> _Problem details_: Copy the records from the line with "You are a computer-use" to the line with "Viewport: 512px width, 432px", both included, shifting every coordinate in the answers by adding 47 to it and leaving out the pictures.

> _Stored data_:

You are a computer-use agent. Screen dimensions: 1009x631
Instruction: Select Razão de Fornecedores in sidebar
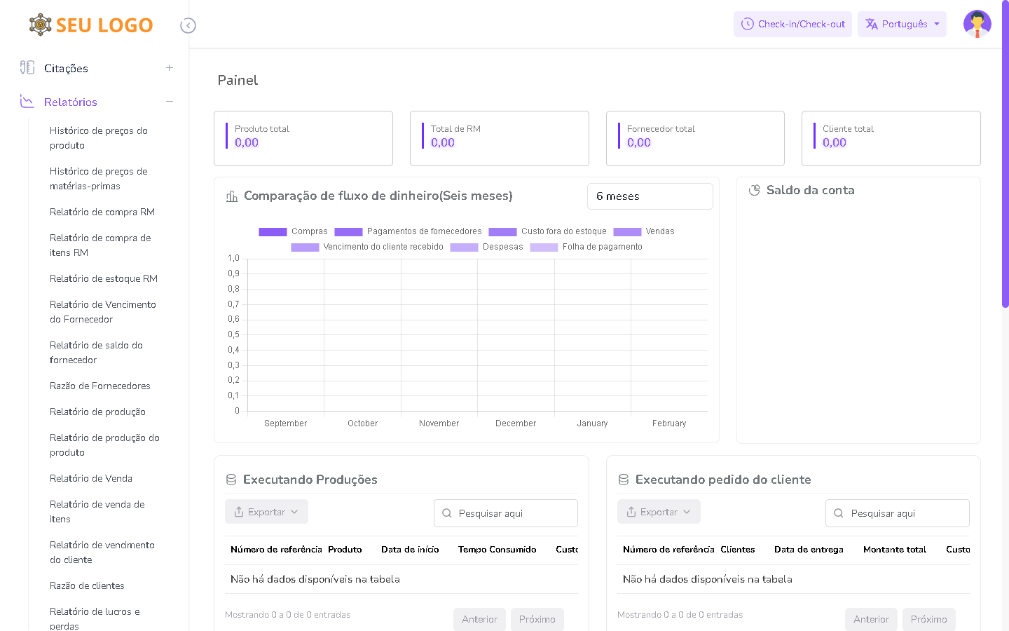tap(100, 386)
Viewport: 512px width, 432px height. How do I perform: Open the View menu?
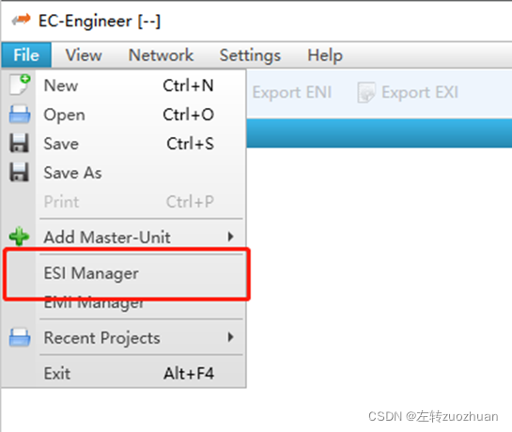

--

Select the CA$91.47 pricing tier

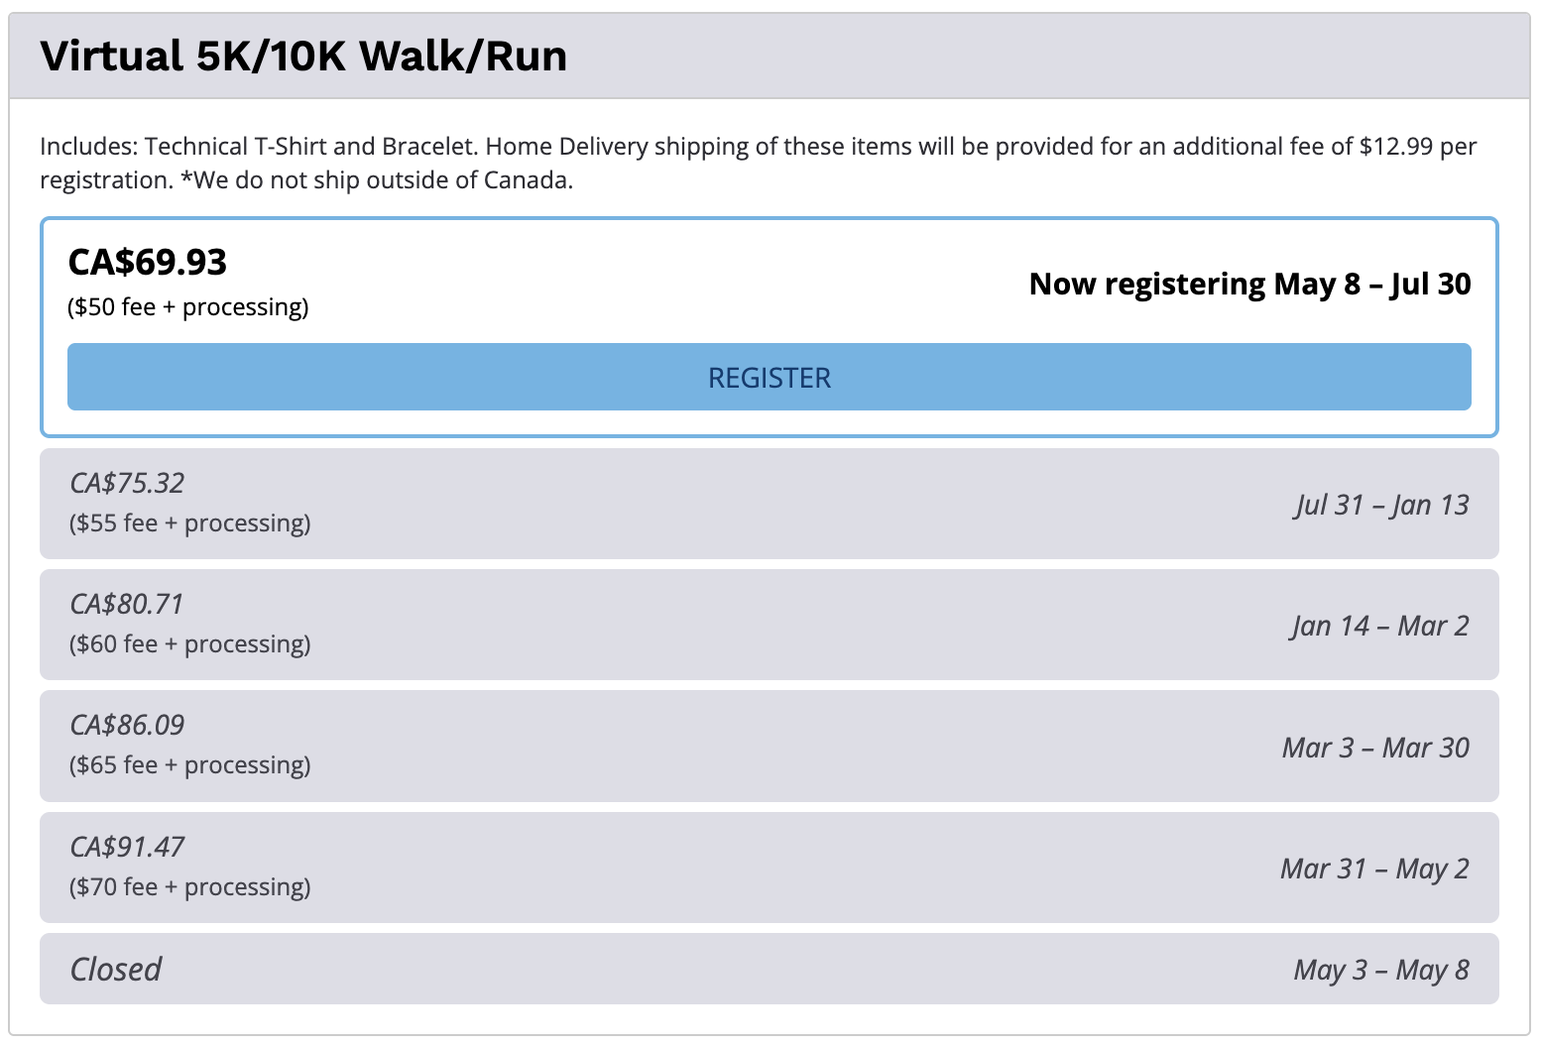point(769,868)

> _Task result_:
You are a computer-use agent. Screen dimensions: 1009x631
Instruction: Select Razão de Fornecedores in sidebar
tap(147, 433)
Viewport: 512px width, 432px height. How do I perform: Open the View menu?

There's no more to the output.